A colony formation assay was applied to evaluate cell proliferation in PRAME-AS gene knockout cells. After nine days of culture, the number of colonies in wild-type cells was approximately twice that observed in PRAME-AS gene knockout cells (on average, four colonies versus two colonies per microscopic field with 10x magnification) (p < 0.0001). In addition, the average colony diameter in wild-type cells was significantly greater than that observed in PRAME-AS gene knockout cells (about 1000 pixels versus 700 pixels) (p < 0.0001) (Fig 3B).
We employed a soft agar colony formation assay to evaluate anchorage-independent growth and cellular stemness. After one week of culture in low-melting point agarose, wild-type cells produced more colonies than PRAME-AS gene knockout cells (p < 0.05). Additionally, the colony diameter in wild-type cells was significantly greater than that in PRAME-AS gene knockout cells (average diameter size of 449 pixels versus 391 pixels; p < 0.0001) (Fig 3C).
We also assessed the migratory behavior of the PRAME-AS gene knockout cells by using a wound healing (scratch) assay. Twenty-four hours post-scratch, the migration of PRAME-AS knockout cells was markedly reduced compared to wild-type cells (p < 0.05) (Fig 3D).

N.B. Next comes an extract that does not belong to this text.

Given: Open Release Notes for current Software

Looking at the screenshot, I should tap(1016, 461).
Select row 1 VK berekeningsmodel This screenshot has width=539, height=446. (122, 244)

Overexpression of MZF1 leads to elevated transcript levels of both PRAME and PRAME-AS lncRNA
The first intron of the PRAME gene, which overlaps with the 5′ upstream region of the PRAME-AS gene (Fig 4Aa), contains multiple binding sites for the MZF1 transcription factor (Fig 4Ab). Given that MZF1 binding to this intronic region has been shown to upregulate PRAME expression in melanoma cells [23], we investigated its regulatory influence on PRAME-AS lncRNA transcript levels. Using piggyBac transposition, we generated a HEK293T cell line that stably expresses MZF1 (Fig 4B). We also generated a control HEK293T cell line that contained the same piggyBac transposon without the MZF1 coding sequence (Fig 4C). The overexpression of the MZF1 protein was confirmed by immunocytochemistry (Fig 4B and S8 Fig). In response to MZF1 overexpression, transcript levels of PRAME and PRAME-AS lncRNA increased approximately two- and three-fold, respectively, compared to the control cell line (p < 0.05) (Fig 4D and S9 Fig).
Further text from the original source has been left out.